На расправу с Енукидзе Троцкий откликнулся статьёй «За стенами Кремля». В ней он писал, что после победы в гражданской войне, Енукидзе, как и многим другим бюрократам, казалось, что «впереди предстоит мирное и беспечальное житиё. Но история обманула Авеля Енукидзе. Главные трудности оказались впереди. Чтобы обеспечить миллионам больших и малых чиновников бифштекс, бутылку вина и другие блага жизни, понадобился тоталитарный режим. Вряд ли сам Енукидзе — совсем не теоретик — умел вывести самодержавие Сталина из тяги бюрократии к комфорту. Он был просто одним из орудий Сталина в насаждении новой привилегированной касты. „Бытовое разложение“, которое ему лично вменили в вину, составляло, на самом деле, органический элемент официальной политики. Не за это погиб Енукидзе, а за то, что не сумел идти до конца. Он долго терпел, подчинялся и приспособлялся, но наступил предел, который он оказался неспособен переступить».

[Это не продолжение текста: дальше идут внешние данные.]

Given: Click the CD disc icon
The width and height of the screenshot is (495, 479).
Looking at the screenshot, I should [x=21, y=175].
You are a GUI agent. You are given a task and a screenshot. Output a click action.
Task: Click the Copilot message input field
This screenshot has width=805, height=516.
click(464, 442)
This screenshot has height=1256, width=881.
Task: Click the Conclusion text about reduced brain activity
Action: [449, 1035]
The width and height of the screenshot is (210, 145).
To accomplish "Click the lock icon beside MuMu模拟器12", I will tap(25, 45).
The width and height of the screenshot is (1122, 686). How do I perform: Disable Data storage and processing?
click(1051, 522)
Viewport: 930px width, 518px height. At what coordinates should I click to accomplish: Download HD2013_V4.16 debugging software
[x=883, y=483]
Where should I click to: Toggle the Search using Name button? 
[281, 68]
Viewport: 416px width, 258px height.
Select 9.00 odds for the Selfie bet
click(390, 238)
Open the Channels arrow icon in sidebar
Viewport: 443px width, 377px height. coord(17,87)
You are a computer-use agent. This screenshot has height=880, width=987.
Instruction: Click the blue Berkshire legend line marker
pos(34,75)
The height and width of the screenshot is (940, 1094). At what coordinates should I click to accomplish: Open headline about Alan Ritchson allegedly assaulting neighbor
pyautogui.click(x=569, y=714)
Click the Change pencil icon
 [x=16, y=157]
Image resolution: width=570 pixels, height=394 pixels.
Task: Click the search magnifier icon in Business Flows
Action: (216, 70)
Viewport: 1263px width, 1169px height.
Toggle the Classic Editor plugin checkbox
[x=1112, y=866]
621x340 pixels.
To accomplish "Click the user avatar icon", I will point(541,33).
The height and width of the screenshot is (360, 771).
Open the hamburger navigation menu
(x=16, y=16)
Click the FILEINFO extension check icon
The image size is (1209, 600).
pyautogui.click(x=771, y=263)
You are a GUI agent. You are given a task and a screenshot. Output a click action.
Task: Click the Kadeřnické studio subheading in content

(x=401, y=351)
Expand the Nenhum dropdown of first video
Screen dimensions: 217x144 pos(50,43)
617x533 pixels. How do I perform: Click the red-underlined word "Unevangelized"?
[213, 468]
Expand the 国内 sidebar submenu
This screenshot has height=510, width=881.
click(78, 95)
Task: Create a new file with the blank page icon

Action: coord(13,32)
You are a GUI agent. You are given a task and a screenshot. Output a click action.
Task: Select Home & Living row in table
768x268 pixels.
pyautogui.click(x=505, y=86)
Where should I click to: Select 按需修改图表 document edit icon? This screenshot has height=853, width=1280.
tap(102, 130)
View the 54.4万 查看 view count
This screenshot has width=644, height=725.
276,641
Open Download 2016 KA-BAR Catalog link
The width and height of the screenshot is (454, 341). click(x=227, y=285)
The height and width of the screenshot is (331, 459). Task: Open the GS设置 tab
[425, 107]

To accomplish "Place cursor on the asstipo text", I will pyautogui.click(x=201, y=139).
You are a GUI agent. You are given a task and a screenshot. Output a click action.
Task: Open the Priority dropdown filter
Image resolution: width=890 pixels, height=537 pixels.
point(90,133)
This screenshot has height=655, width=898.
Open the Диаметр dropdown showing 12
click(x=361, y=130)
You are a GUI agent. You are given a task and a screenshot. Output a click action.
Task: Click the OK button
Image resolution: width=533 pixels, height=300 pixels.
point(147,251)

Первоначально Сталин обещал предоставить Енукидзе взамен поста секретаря ЦИК СССР почётную должность председателя Закавказского ЦИКа. Назначение Енукидзе вместо этого на должность начальника кавказских курортов, «носившее характер издевательства — вполне в стиле Сталина,— не предвещало ничего хорошего». Предъявленное ему вслед за этим обвинение в бытовом разложении, слишком широком образе жизни и т. д. означало, что Сталин решил действовать в рассрочку. Однако после постигшей его опалы Енукидзе не сдался. Второй суд над Зиновьевым — Каменевым, завершившийся их расстрелом, «видимо, ожесточил старого Авеля… Авель возмущался, ворчал, может быть, проклинал. Это было слишком опасно. Енукидзе слишком много знал. Надо было действовать решительно».